Freightos’ monthly ocean rate report for July has arrived. The company has also developed a new monthly report tracking industry adoption of digital air cargo, much like IATA’s periodic report on eAWB implementation. Its first report is available here.
In July, ocean rates from China to the U.S. increased slightly:
- Peak season seems to have arrived. Ocean rates from China to the US West Coast (FBX01 Daily) climbed 3% this week, on the 4th successful GRI in the last two months. As a result ocean rates from China to US West Coast are up 68% since the end of May and 81% year on year.

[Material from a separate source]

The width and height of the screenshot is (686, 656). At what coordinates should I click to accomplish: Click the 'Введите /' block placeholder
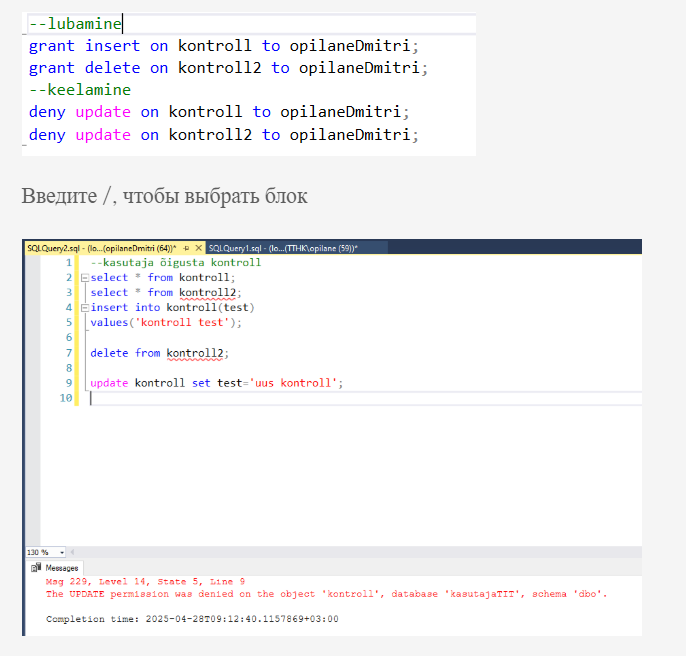point(164,196)
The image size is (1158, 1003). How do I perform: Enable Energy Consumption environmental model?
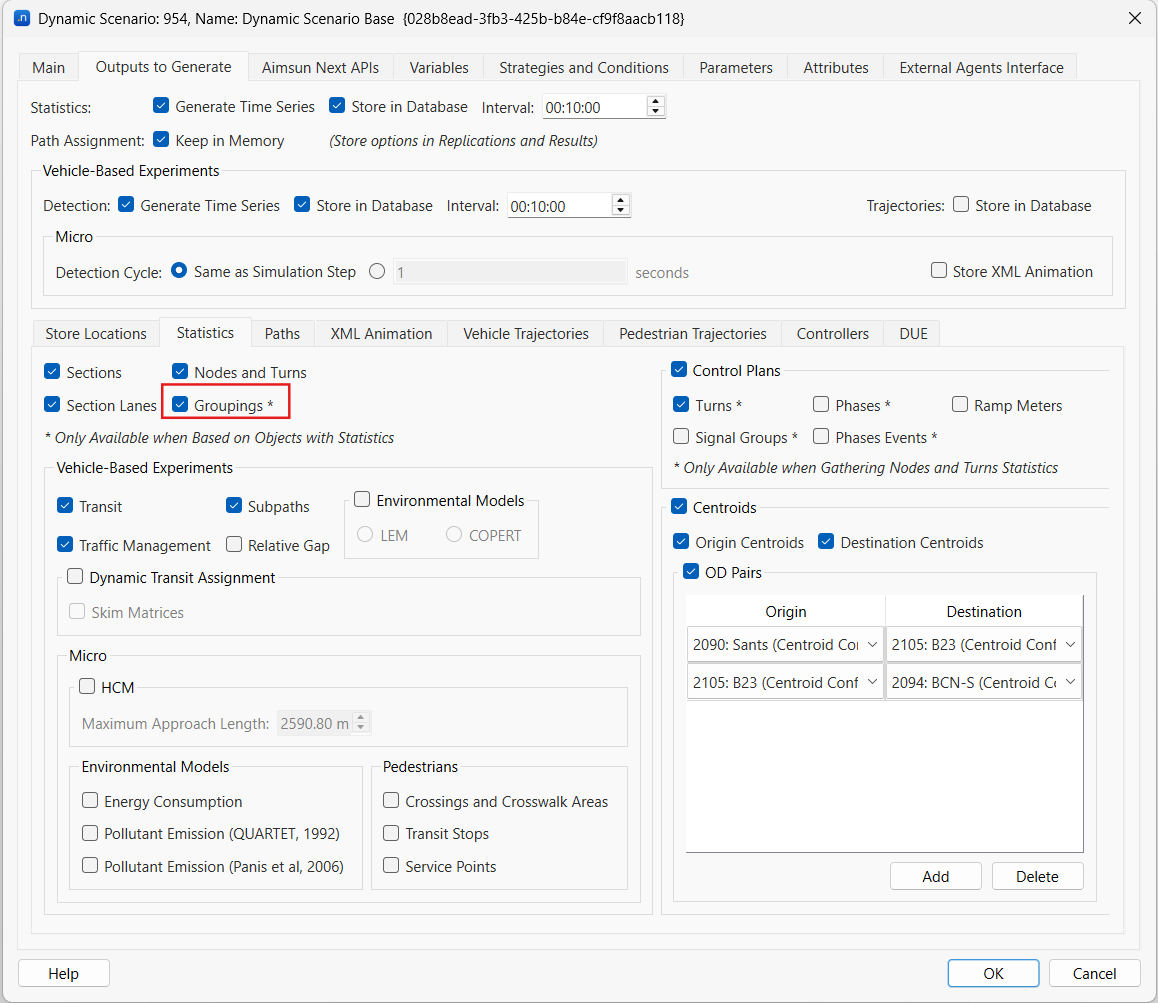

- These elevated rates are quite surprising, as capacity is back to near normal and volumes are actually projected to be down, and point to how unprecedented the current environment is for ocean freight.
After China-US ocean rates fell for only the second time since the middle of May last week, prices crept up again this week, with carriers able to introduce their 4th General Rate Increase since the start of June.
The rebound in demand that started in June continues to keep rates up. Some industry insiders are predicting this year’s version of peak season will last only through September, and will focus on stay-at-home goods like furniture, kitchenware and electronics.
Demand is keeping ships out of China very full – with carriers able to charge premiums to prevent shipments from being rolled – even as capacity is nearly back to normal, with only 4% of Asia-US ships cancelled in August.
High rates while capacity increases (and possibly surpasses last year’s capacity level) and as volumes have been down just highlights the extent to which ocean trends have been unprecedented and difficult to explain this year due to the pandemic.
Air cargo rates from China to the US are climbing as well, and for the third straight week according to Freightos.com marketplace data, in part due to an influx of expected consumer electronics launches.
Though global capacity has been trending up, the removal of some freighters out of China for maintenance, and the increase in demand driven by peak season electronics roll outs are combining to put pressure on prices.